The recurrence relation comes from the following coin flipping problem. There are $n$ independent, unbiased coins, and we toss all of then for a number of rounds. Let $T(n)$ be the first round when each coin has got head at least once (ie, $T(n) = \text{arg} \min_t \text{s.t.} H_t(i) \geq 1; \forall i \in [n]$, where $H_t(i)$ is the number of heads the $i^{th}$ coin has got in the first $t$ rounds). Then one can see that $E(T(n))$ fulfills the recurrence relation mentioned above.
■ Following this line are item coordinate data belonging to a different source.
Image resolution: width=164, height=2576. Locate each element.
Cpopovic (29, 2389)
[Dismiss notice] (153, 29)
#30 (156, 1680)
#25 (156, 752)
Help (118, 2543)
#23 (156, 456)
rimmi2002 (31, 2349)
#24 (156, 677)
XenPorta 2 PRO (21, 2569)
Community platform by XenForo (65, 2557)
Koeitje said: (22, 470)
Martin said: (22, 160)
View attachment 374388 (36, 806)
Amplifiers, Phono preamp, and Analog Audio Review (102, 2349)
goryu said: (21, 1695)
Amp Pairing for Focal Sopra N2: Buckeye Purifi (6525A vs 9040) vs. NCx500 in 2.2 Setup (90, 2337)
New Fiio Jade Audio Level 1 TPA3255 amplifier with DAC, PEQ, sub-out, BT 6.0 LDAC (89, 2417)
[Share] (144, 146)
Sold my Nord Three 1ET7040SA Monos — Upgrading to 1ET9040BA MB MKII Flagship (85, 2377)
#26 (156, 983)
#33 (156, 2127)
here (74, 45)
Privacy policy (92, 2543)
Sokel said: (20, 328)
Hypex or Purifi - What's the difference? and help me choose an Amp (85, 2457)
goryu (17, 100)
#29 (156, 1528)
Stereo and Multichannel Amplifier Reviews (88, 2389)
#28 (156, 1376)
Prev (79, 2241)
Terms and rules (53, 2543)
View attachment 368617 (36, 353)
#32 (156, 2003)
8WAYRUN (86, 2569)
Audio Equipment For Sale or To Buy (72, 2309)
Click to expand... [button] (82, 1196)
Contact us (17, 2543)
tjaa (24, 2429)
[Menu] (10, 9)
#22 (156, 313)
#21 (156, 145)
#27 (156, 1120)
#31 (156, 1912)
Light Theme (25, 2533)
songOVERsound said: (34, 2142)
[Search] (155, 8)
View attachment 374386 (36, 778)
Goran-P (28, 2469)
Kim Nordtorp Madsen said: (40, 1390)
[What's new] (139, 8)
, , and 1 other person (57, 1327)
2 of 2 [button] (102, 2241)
To see that $E(T(n)) = O(\log n)$, note that we reduce the number of coins who haven't gotten head yet by a factor of 2, in expectation. The $\log n$ bound follows routinely from that. On the other direction (ie, $E(T(n)) = \Omega(\log n)$), let $S = \log n/20$. Then at time $S$ with high probability, a large number of coins will still be "headless", from which the lower bound follows.
Best Answer
The exponential generating function of the sequence $(f(n))$ is $$ \sum_{n\ge0}f(n)\frac{s^n}{n!}=\mathrm{e}^{s}\sum_{k\ge0}(1-\mathrm{e}^{-s/2^k}). $$ Not sure that this formula helps to recover the asymptotic behaviour of $f(n)$ when $n\to\infty$, though, even if it yields a few equivalent expressions of every $f(n)$, such as $$ f(n)=\sum_{k\ge0}(1-(1-2^{-k})^n), $$ or $$ f(n)=\sum_{i=1}^n(-1)^{i+1}\frac{2^i}{2^i-1}{n\choose i}. $$
Edit (Most of the following was explained in comments by Emil Jeřábek. It is presented to show how far one can go using the expressions of $f(n)$ written above.)
Fix $n\ge2$ and recall the first expression of $f(n)$, as a sum over $k$ of $$x_k=1-(1-2^{-k})^n. $$ Since the sequence $(x_k)$ is nonincreasing, $f(n)\ge ix_i$ for every fixed $i$. On the other hand, $x_k\le1$ and $x_k\le n2^{-k}$ for every $k$, hence $f(n)\le i+n2^{-i}$.
Choose $i\ge1$ such that $i\le\log_2n < i+1$. Then $n/2 < 2^i\le n$ hence $x_i\ge1-(1-1/n)^n>1-1/\mathrm{e}$.
Finally, $f(1)=2$ hence, for every $n\ge1$, $$ (1-1/\mathrm{e})(\log_2(n)-1) < f(n)\le\log_2(n)+2. $$ These estimates can be upgraded to a precise asymptotics as follows. Fix $a<1$ and choose $i$ as close as possible to $a\log_2n$. Then $(1-n^{-a})^n\to0$ hence $x_i\to1$ and $f(n)\ge ix_i\ge a\log_2(n)(1+o(1))$.
This proves that $f(n)=\log_2(n)+o(\log_2(n))$ when $n\to+\infty$.